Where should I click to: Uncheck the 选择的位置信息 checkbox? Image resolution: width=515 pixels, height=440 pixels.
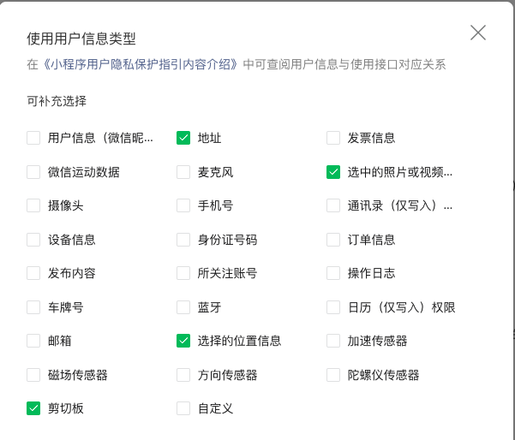tap(183, 341)
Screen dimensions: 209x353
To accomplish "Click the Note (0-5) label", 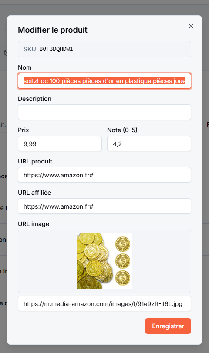I will 122,130.
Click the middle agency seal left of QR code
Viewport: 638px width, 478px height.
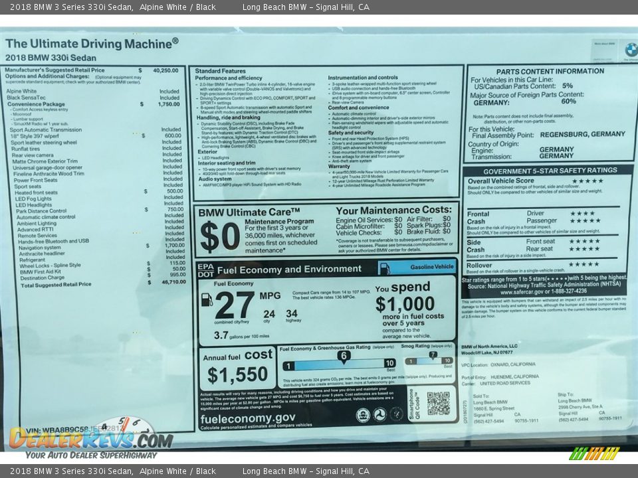(x=379, y=415)
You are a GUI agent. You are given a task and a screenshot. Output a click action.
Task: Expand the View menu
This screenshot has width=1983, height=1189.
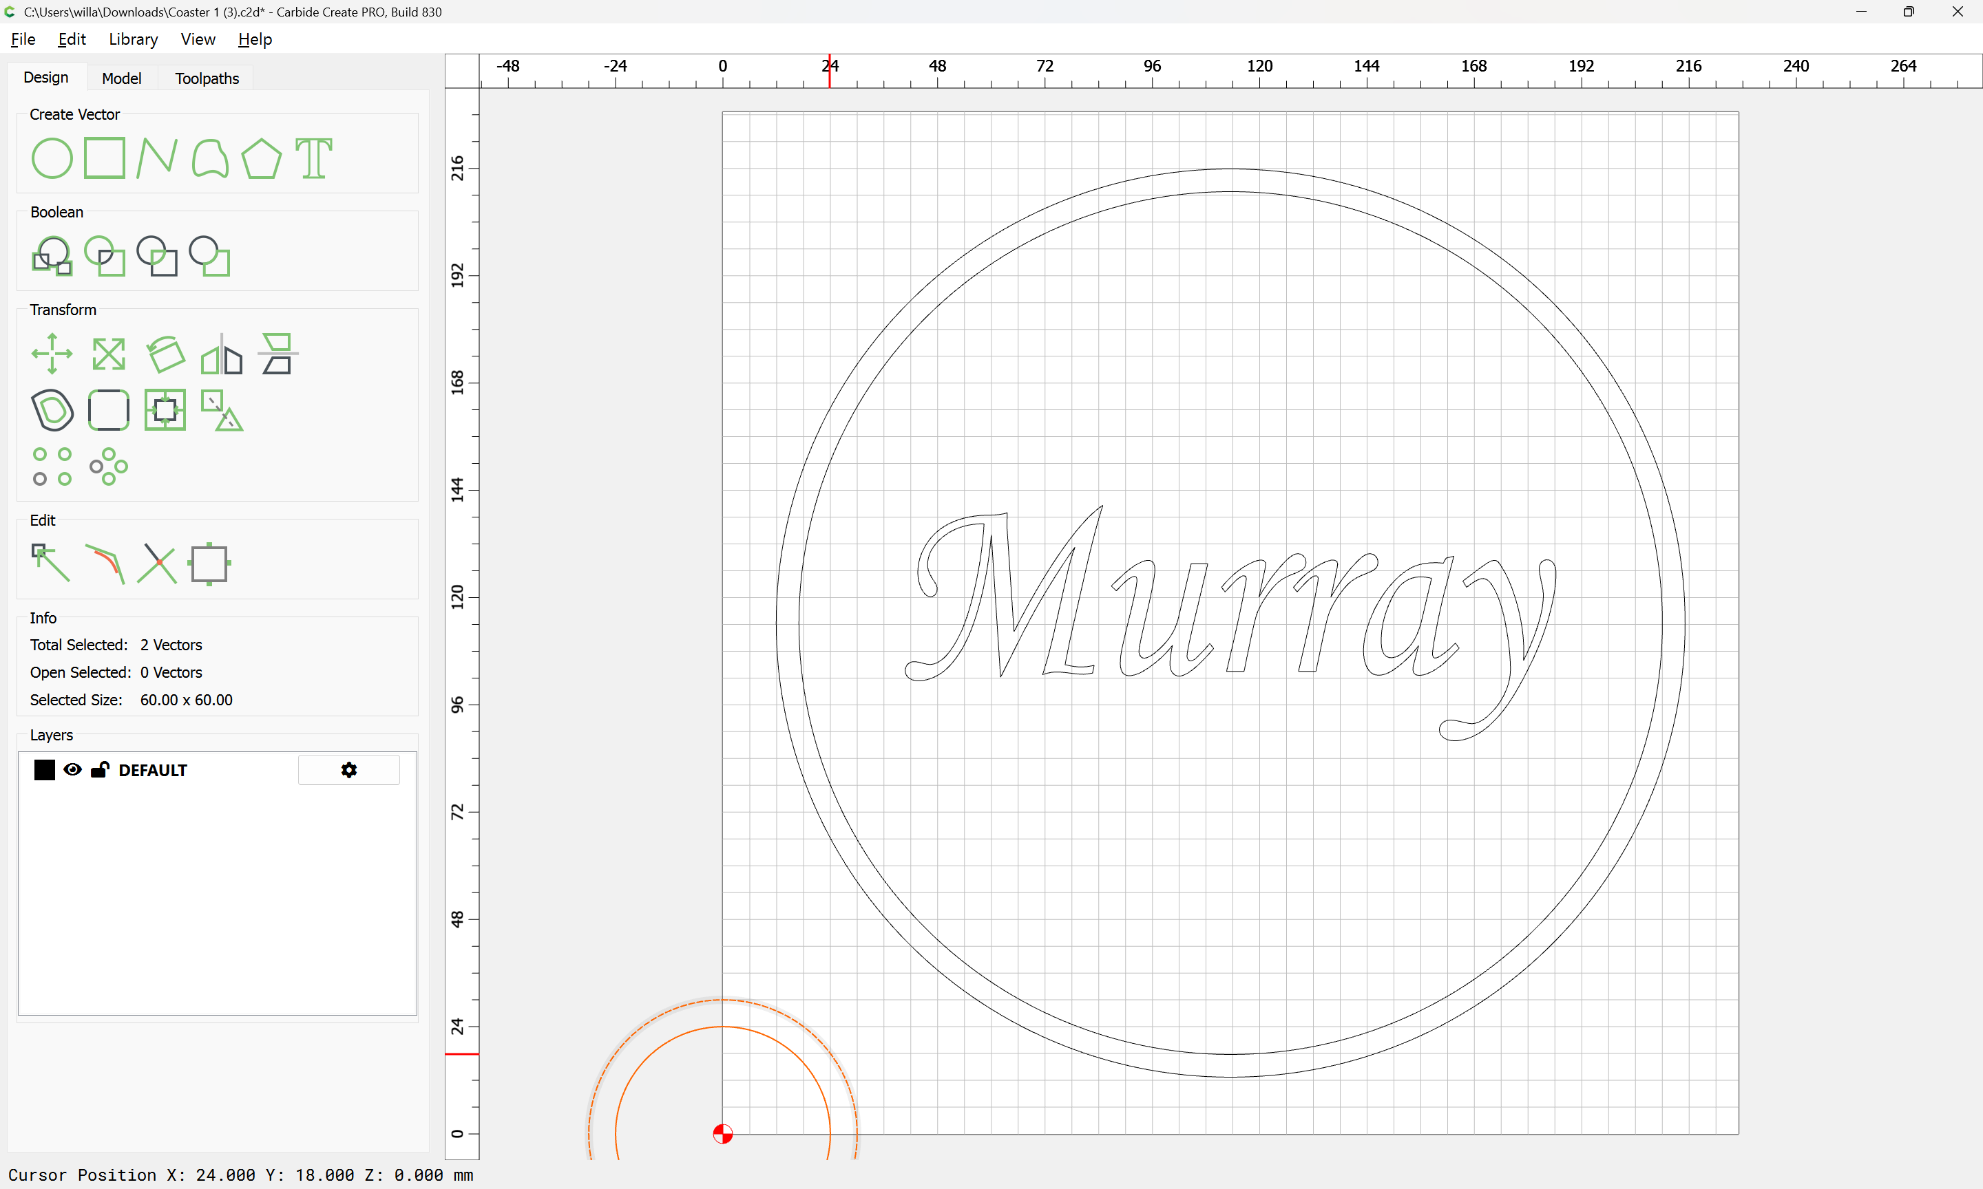pos(197,39)
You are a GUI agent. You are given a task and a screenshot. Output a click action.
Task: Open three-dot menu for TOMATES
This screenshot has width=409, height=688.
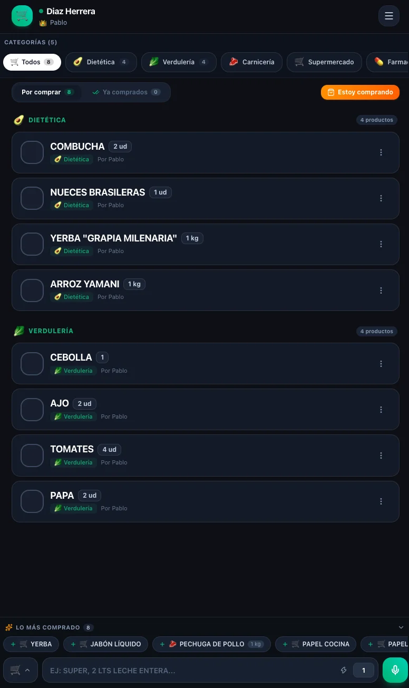381,456
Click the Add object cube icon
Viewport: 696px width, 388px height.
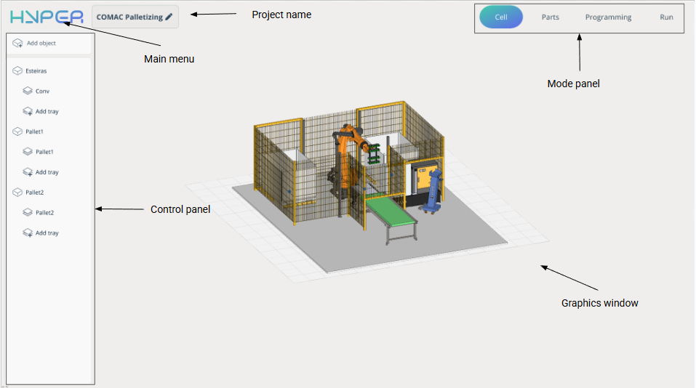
• • •
Render the records as a JSON list of strings, one per line and skipping blank lines, starting at the line containing "Click the middle agency seal left of QR code" and ending at the line containing "pos(197,39)". Leave the pictures out.

## [Finished exercise]
[
  "Click the middle agency seal left of QR code",
  "Viewport: 638px width, 478px height.",
  "(x=379, y=415)",
  "You are a GUI agent. You are given a task and a screenshot. Output a click action.",
  "Task: Expand the View menu",
  "This screenshot has width=1983, height=1189.",
  "pos(197,39)"
]